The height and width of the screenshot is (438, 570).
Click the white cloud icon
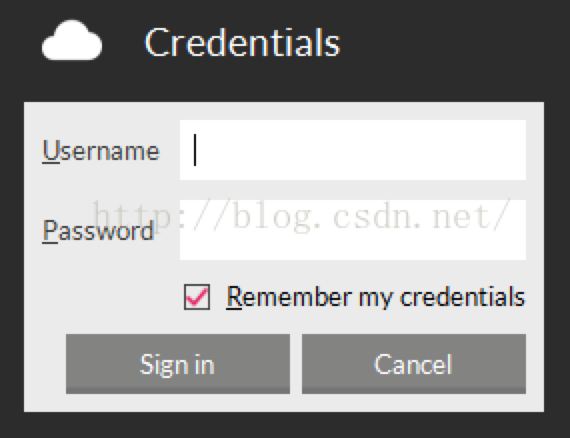[72, 40]

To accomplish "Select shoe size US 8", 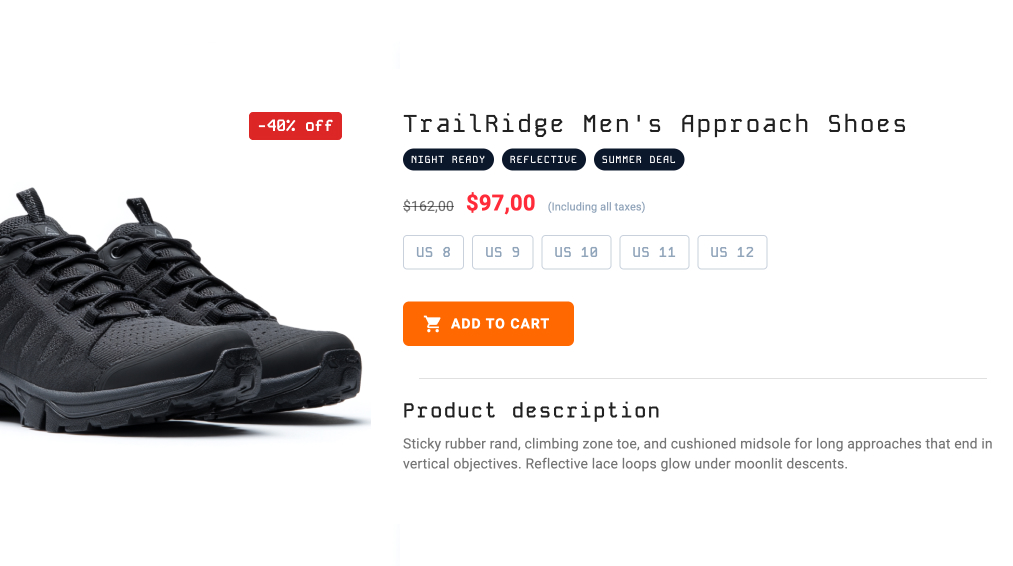I will [433, 252].
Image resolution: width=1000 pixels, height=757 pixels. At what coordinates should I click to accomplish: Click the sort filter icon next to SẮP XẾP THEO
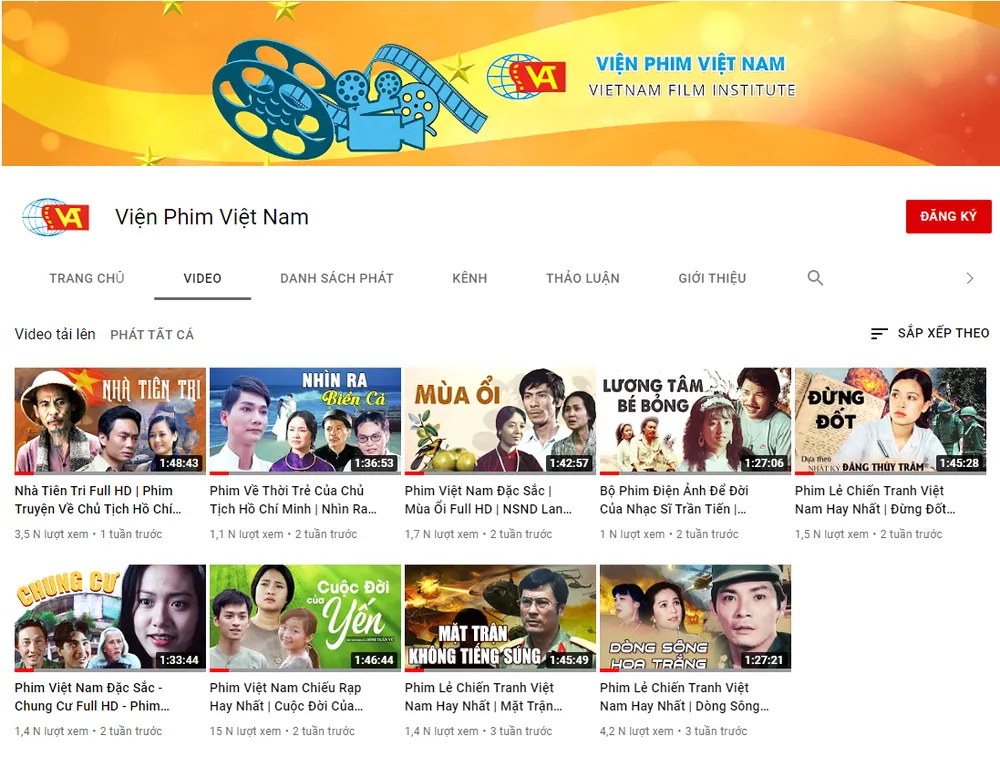click(x=879, y=334)
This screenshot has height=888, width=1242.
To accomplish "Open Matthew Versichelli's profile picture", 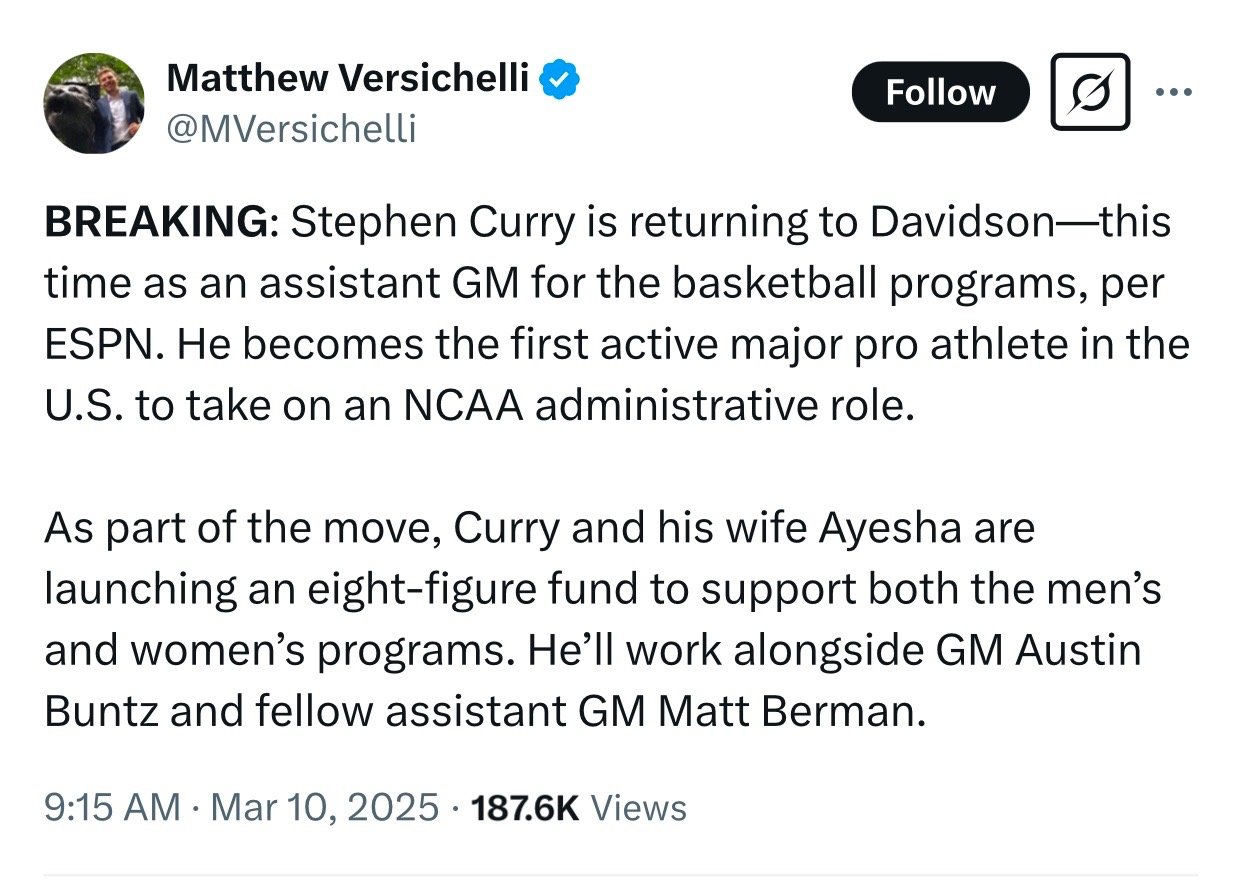I will coord(95,103).
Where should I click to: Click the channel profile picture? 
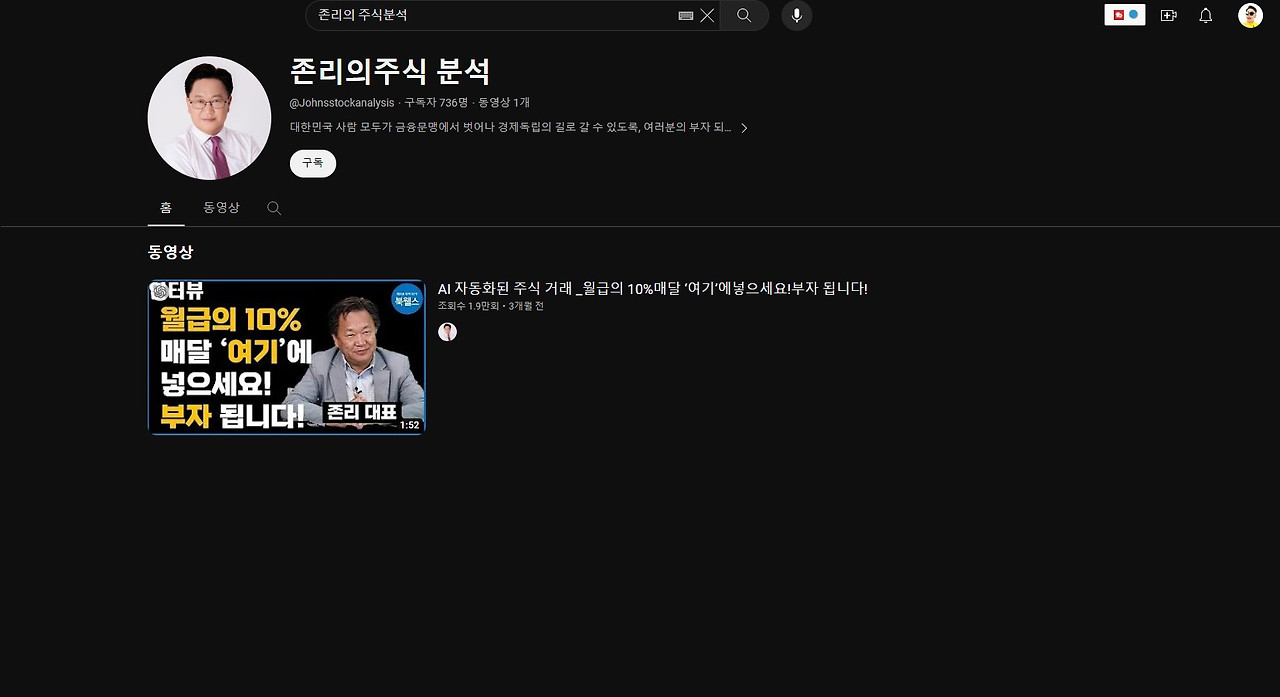click(208, 117)
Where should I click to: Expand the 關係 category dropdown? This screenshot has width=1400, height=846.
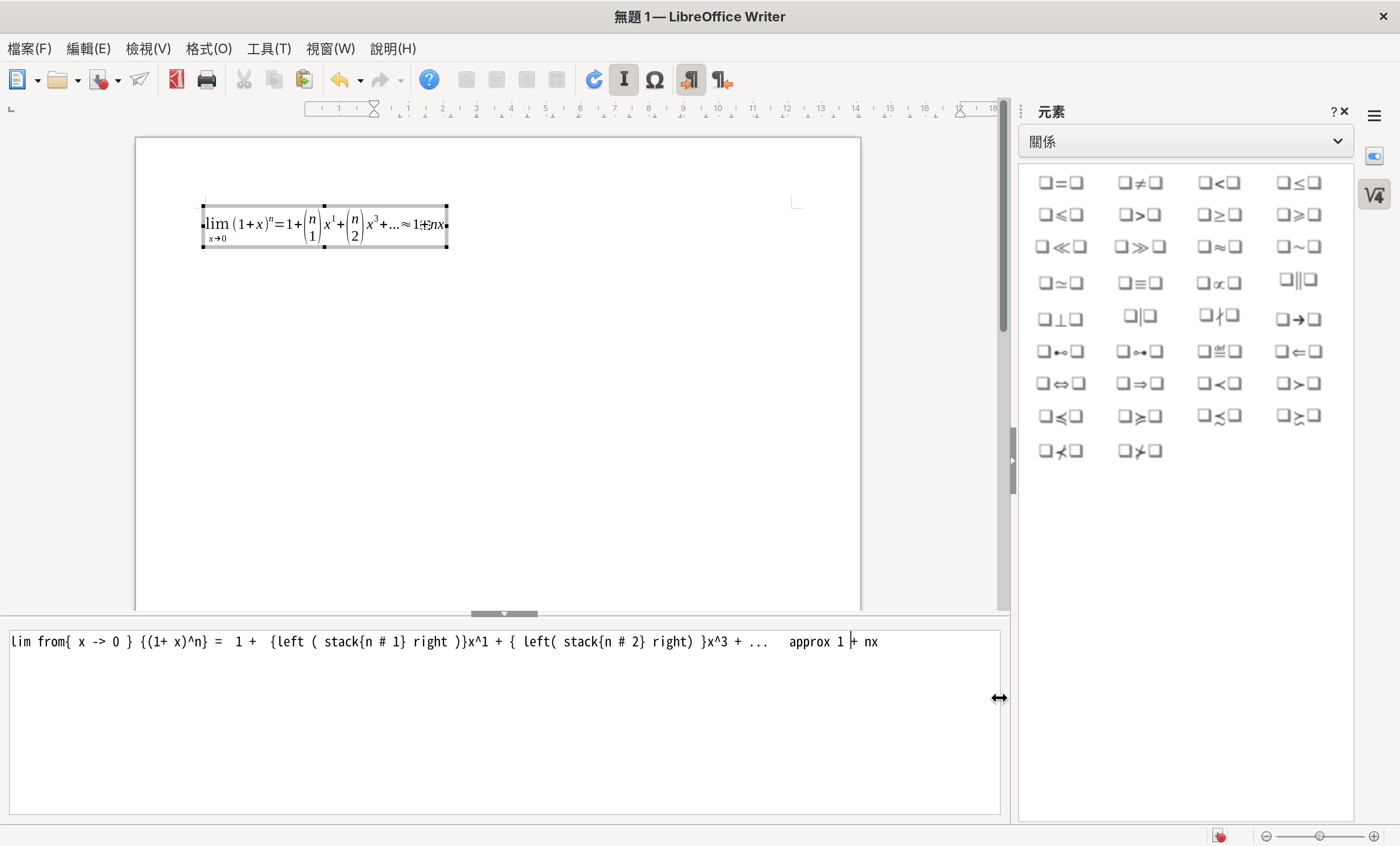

**The task:**
Only the lines from the one containing "Where should I click to: Click" through the final line of the records should be retyped, exactly, with every picture omitted.

**Solution below:**
Where should I click to: Click the channel profile picture? 
click(208, 117)
Where should I click to: Expand the 關係 category dropdown? This screenshot has width=1400, height=846.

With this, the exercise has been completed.